* **Questões a responder**:
**a)** Traduza para o inglês a seguinte frase do texto sobre a dieta de produtores rurais: "As dietas de famílias que moram na zona rural também estão longe do ideal."
**b)** Transcreva do texto sobre a dieta de produtores rurais o trecho que se inicia nas palavras que contêm "Na pequena cidade" e se encerra em "Naturais da UFES.".
**c)** Prossiga o texto sobre a dieta de produtores rurais a partir da última frase apresentada.

* **Trecho**:
Apesar de produzir e vender produtos saudáveis, nem sempre o produtor rural consome dessa produção
Apesar de produzir e vender produtos saudáveis, nem sempre o produtor rural consome dessa produção | Foto: Shutterstock



Um pensamento natural e simples é considerar que os produtores que vivem no campo possuem uma qualidade nutricional melhor de suas dietas, afinal, eles são os responsáveis por colocar na mesa da população urbana uma gama enorme de alimentos, como os hortifrutigranjeiros, quando se trata da agricultura familiar. Infelizmente, esse raciocínio não é tão simples assim.

As dietas de famílias que moram na zona rural também estão longe do ideal. Uma pesquisa realizada pelo Centro de Ciências Exatas e Naturais da Universidade Federal do Espírito Santo (UFES), no município de Alegre, mostra a gravidade do assunto. A insegurança alimentar e nutricional no campo ainda é uma realidade naquela região e se estende para o País. O estudo foi apresentado na última quarta-feira (3), em Brasília (DF), na oficina sobre Agricultura e Sistemas Alimentares em Nutrição, promovida pelo Painel Global em parceria com a Embrapa (veja matérias nas páginas seguintes).

Na pequena cidade do ES, com cerca de 30 mil habitantes, metade são produtores, sendo 70% deles agricultores familiares. Foi realizada então uma investigação do consumo alimentar de 168 pessoas de quatro comunidades rurais. Se o índice ideal da dieta era acima de 80 para se considerar adequado, o resultado final ficou em 49,4. "O que constatamos foi um baixo consumo de frutas, leite e derivados. Por outro lado, um excessivo consumo de óleo, gordura saturada, sódio e açúcar. Eles vendem produtos saudáveis, mas não os consomem. Eles fazem uma dieta de muito sal, açúcar, gordura e fritura", explica Neuza Brunoro Costa, diretora do Centro de Ciências Exatas e Naturais da UFES.

Com isso, a pesquisa constatou um excesso consumo calórico em 70% da população, proteína insuficiente em 30%, excesso do consumo de lipídios em 50% dos casos e, por fim, fibras abaixo da recomendação ideal. "42% da população estava com excesso de peso", decreta Neuza.

* **Dados apresentados**:
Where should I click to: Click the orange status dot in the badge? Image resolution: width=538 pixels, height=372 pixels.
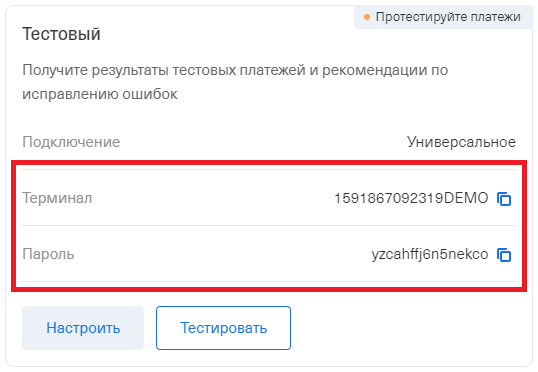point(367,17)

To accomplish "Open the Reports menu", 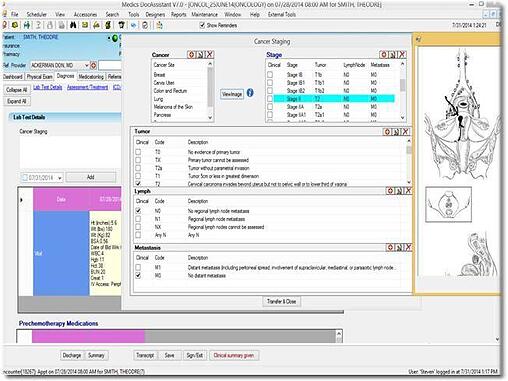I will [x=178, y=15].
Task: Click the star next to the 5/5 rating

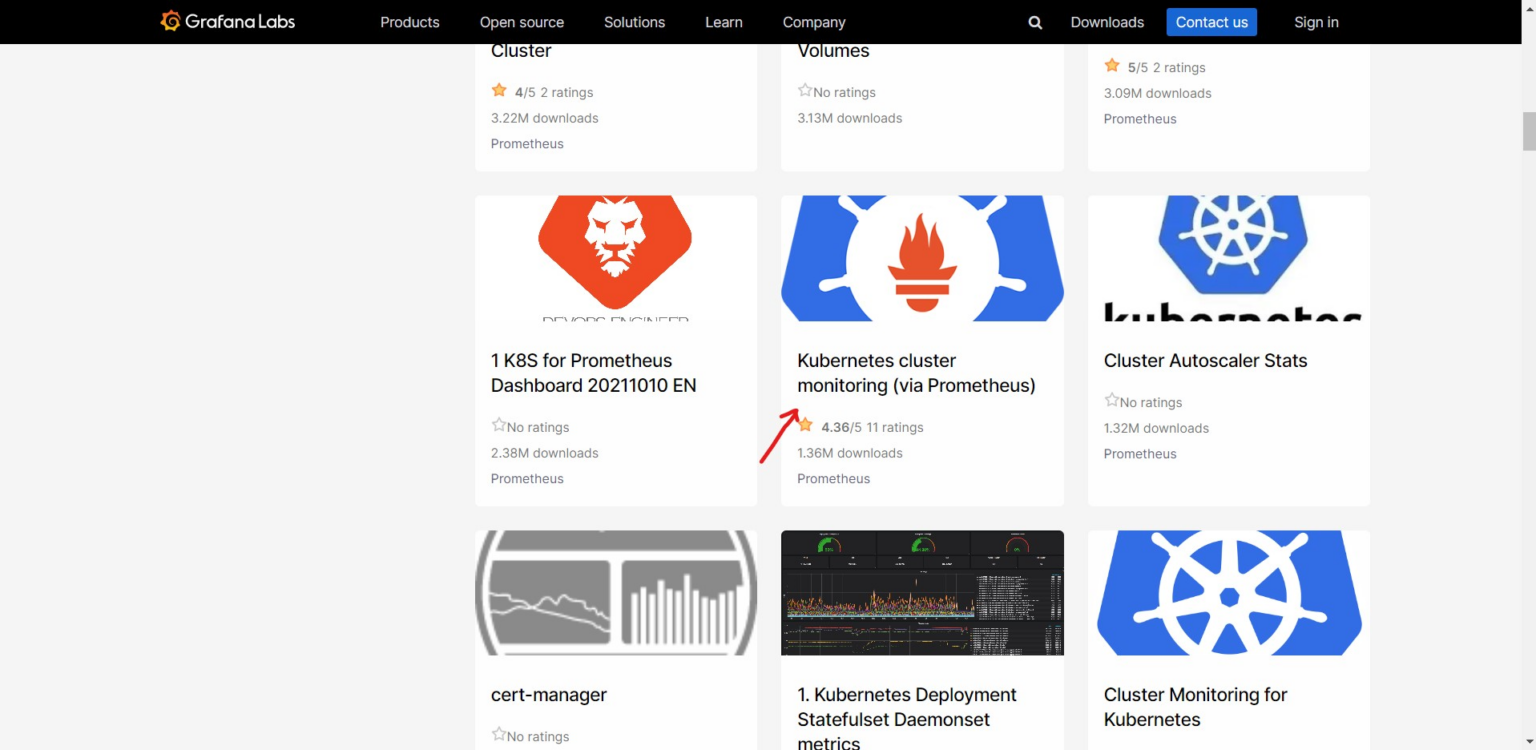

* **Respostas dos exercícios**:
**a)** The diets of families who live in rural areas are also far from ideal.

**b)**
Na pequena cidade do ES, com cerca de 30 mil habitantes, metade são produtores, sendo 70% deles agricultores familiares. Foi realizada então uma investigação do consumo alimentar de 168 pessoas de quatro comunidades rurais. Se o índice ideal da dieta era acima de 80 para se considerar adequado, o resultado final ficou em 49,4. "O que constatamos foi um baixo consumo de frutas, leite e derivados. Por outro lado, um excessivo consumo de óleo, gordura saturada, sódio e açúcar. Eles vendem produtos saudáveis, mas não os consomem. Eles fazem uma dieta de muito sal, açúcar, gordura e fritura", explica Neuza Brunoro Costa, diretora do Centro de Ciências Exatas e Naturais da UFES.

**c)**
Foi realiza então um programa de reeducação alimentar com 81 produtores da área. A ideia era trabalhar também com os alimentos biofortificados, mas infelizmente uma seca grave de três anos acabou não ajudando na produção das variedades. "Fizemos então um trabalho com palestras, livros de receitas e dicas nos quais se mostrava o risco das doenças e incentivava o plantio de hortaliças para consumo deles. Depois dessa intervenção, vimos um aumento do índice de 49 para 58, ainda longe do ideal, mas uma melhora. A qualidade das dietas melhorou, inclusive com a aumento significativo de consumo de vegetais e derivados do leite", complementa a pesquisadora.

PNAE FORTALECE AGRICULTURA FAMILIAR
Se de um lado os agricultores familiares estão longe de uma dieta ideal, por outro, a comercialização dos seus produtos tem feito toda a diferença para a nutrição da população, principalmente crianças. A expectativa do Ministério do Desenvolvimento Social e Agrário (MDSA) é que entre 2016 e 2019 sejam investidos R$ 2,5 bilhões por meio do Programa de Aquisição de Alimentos (PAA) da agricultura familiar, sendo metade deste valor destinado ao Programa Nacional de Alimentação Escolar (PNAE). "Queremos fortalecer essas mudanças de hábitos (alimentares) que consideramos tão corretos com as escolas. É lá que as crianças passam a maior parte do tempo, que se alimentam e aprendem os bons hábitos", salienta o Secretário Nacional de Segurança Alimentar e Nutrição, do MDSA, Caio Rocha.

De fato, os números do PNAE são significativos, ajudando na renda da agricultura familiar e, claro, nutrindo o estudantes. São 41 milhões de alunos e 130 milhões de refeições diárias em todos os estados do País. O fomento é por alimentos in natura e minimamente processados. Os três principais grupos de compra são carne, cereais, leite e derivados. Aliás, existe uma resolução do Ministério da Educação que é obrigatório a oferta de frutos e hortaliças na quantidade de 200 gramas por semana. "Estamos regulando a questão do sal, da gordura, dos processados e discutindo a taxação de bebidas açucaradas (refrigerantes). O Brasil é um dos países mais evoluídos nesses processos. Por outro lado, temos um grande caminho a percorrer, porque ainda são 7,2 milhões de pessoas com insegurança alimentar grave, ou seja, que não se alimentam todos os dias".